CN116716192A - 一株拟康氏木霉及其应用 - Google Patents

Abstract

本发明公开了一株拟康氏木霉TZ2107RHs2，保藏于中国微生物菌种保藏管理委员会普通微生物中心，保藏日期为2022年10月17日，保藏编号为CGMCCNo.40332。本发明还公开了其在预防苍术根腐病中的应用及在促进苍术根茎发育及地下部分生物量累积中的应用。本发明拟康氏木霉TZ2107RHs2处理不仅可以高效降低根腐病导致的植株死亡率，而且有保障药材生物量提升后品质不劣化的巨大的潜力，克服中药材种植过程中施用化肥导致生物量提升但药效成分产量大幅降低、品质劣化的困难。

Description

一株拟康氏木霉及其应用

技术领域

本发明涉及微生物技术领域，具体涉及一株拟康氏木霉TZ2107RHs2及其应用。

背景技术

苍术(Atractylodes lancea)是菊科苍术属多年生植物，其根茎部位入药，是我国传统大宗中药材。当今苍术的市场需求量大，有巨大经济价值，其来源极大依赖于种植，种植区域在我国分布广泛，北至内蒙古北部、南至长江流域均可种植。但是我国苍术种植实践中大范围存在根腐病导致苍术减产、品质下降的难题，主要表现为生长期内根茎局部腐烂，严重时大部分腐烂、乃至植株死亡，尤其是苍术多年生的特征以及需连续栽培2年以上方可采收的特征，所导致的连作障碍常使大田中根腐病发病及其所造成的损失率逐年上升，一些种植区域的根腐病发病率可高达约50％。

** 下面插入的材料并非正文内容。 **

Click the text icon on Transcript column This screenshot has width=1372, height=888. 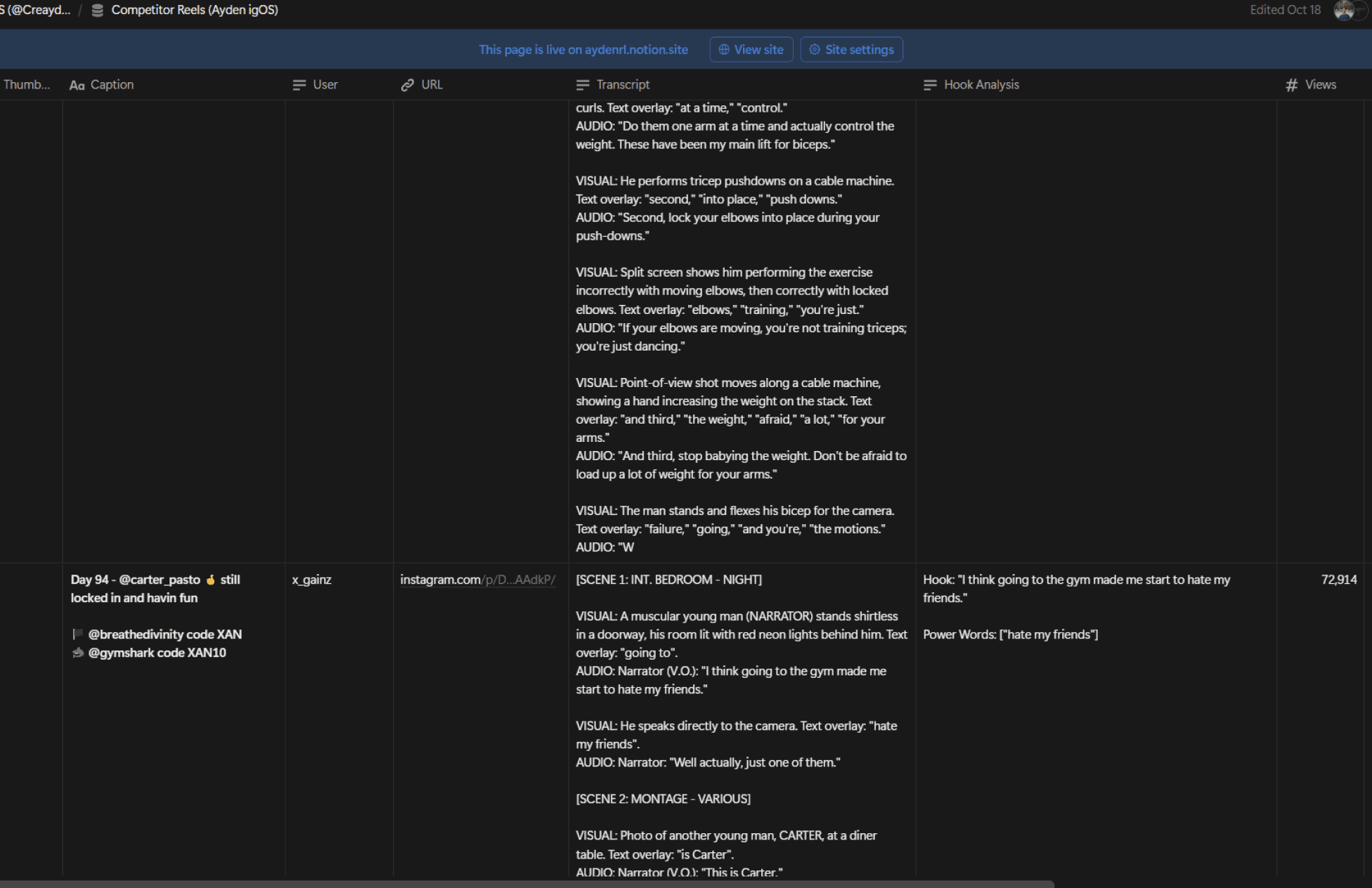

《中华人民共和国中医药法》第二十二条规定严格管理农药、肥料等农业投入品在中药材种植中的使用，第二十三条并建议加强道地中药材生产基地生态环境保护。基于此，本发明提供一株拟康氏木霉，使用该拟康氏木霉对栽培前的苍术幼苗进行诱导处理后再栽培入土，从而使苍术植株在幼苗期即提升对土壤中根腐病原菌的抵御能力，可在不使用任何农药及肥料的条件下，大幅提升苍术植株种植于含根腐病原菌土壤中的存活率；另外，可提升种植于不含大量根腐病原菌的正常土壤中后苍术根茎发育及地下部分生物量累积。

发明内容

本发明的目的是提供一株拟康氏木霉TZ2107RHs2及其应用，以解决现有技术的不足。

本发明采用以下技术方案：

本发明第一方面提供了一株拟康氏木霉TZ2107RHs2，保藏于中国微生物菌种保藏管理委员会普通微生物中心，保藏日期为2022年10月17日，保藏编号为CGMCC No.40332。

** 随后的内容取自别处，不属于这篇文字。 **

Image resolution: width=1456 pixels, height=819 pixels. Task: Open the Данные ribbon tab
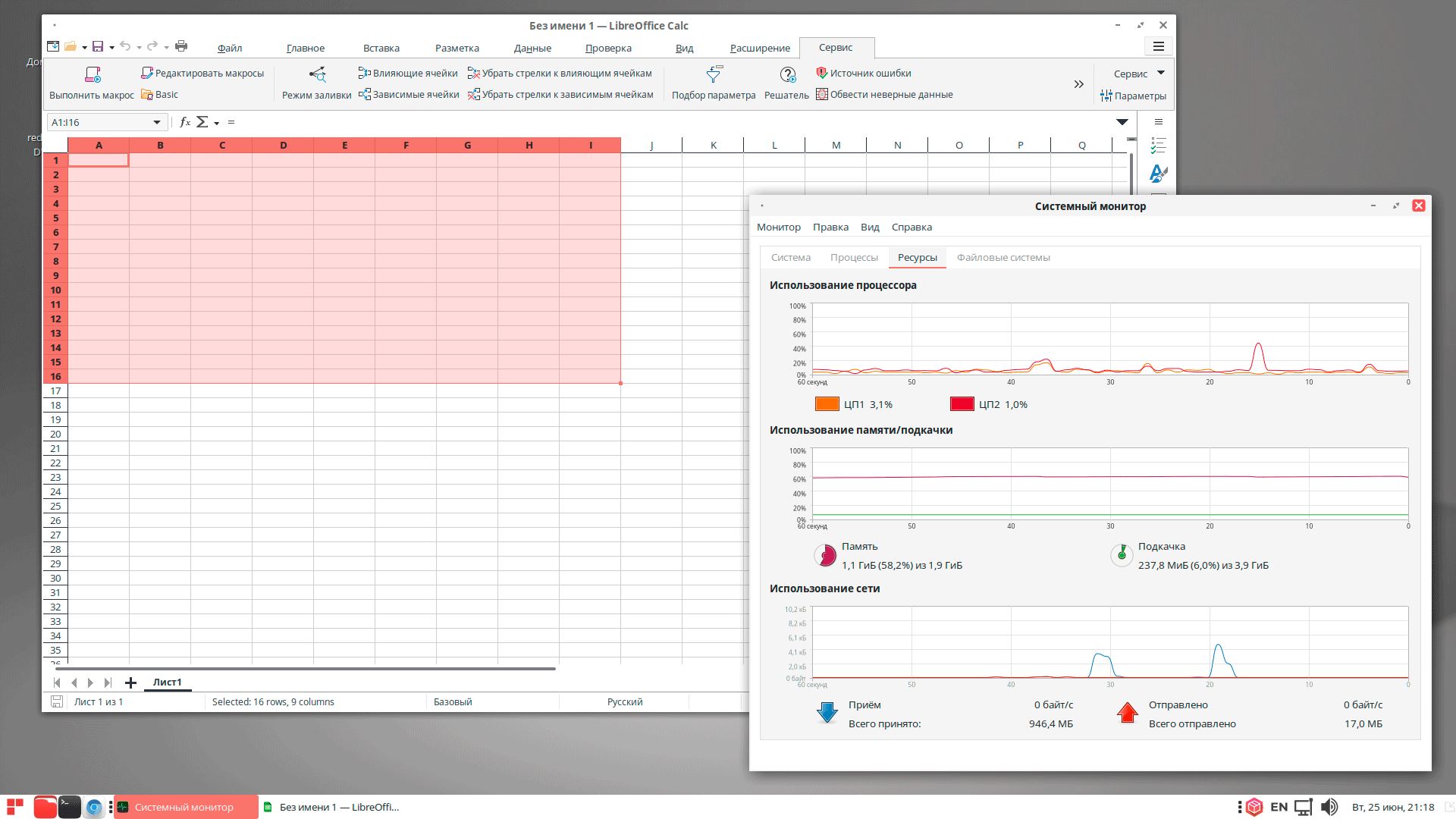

本发明第二方面提供了上述拟康氏木霉TZ2107RHs2在预防苍术根腐病中的应用。

本发明第三方面提供了上述拟康氏木霉TZ2107RHs2在促进苍术根茎发育及地下部分生物量累积中的应用。

本发明的有益效果：

1.拟康氏木霉TZ2107RHs2对环境友好，采用其对栽培入土前的苍术幼苗进行诱导处理，无需任何其他药剂施用，即可使苍术从苗期即提升根腐病抵御力。

2.拟康氏木霉TZ2107RHs2能定植在苍术苗根表面，仅经一次种植前的诱导处理，其防根腐病效果明显，诱导后的苍术苗发病率降为0。

3.经拟康氏木霉TZ2107RHs2诱导的苍术苗根茎发育较快，根茎膨大速率提升，且地下部分生物量(鲜重和干重)累积量提升。

4.拟康氏木霉TZ2107RHs2诱导同时保障了地下部分干物质中的苍术酮浓度，使苍术酮产量提升，保障了地下部分干物质中的苍术素的产量。本发明拟康氏木霉TZ2107RHs2诱导不仅有提升苍术药材产量的潜力，且能保障药材中药效成分含量，即保障药材品质。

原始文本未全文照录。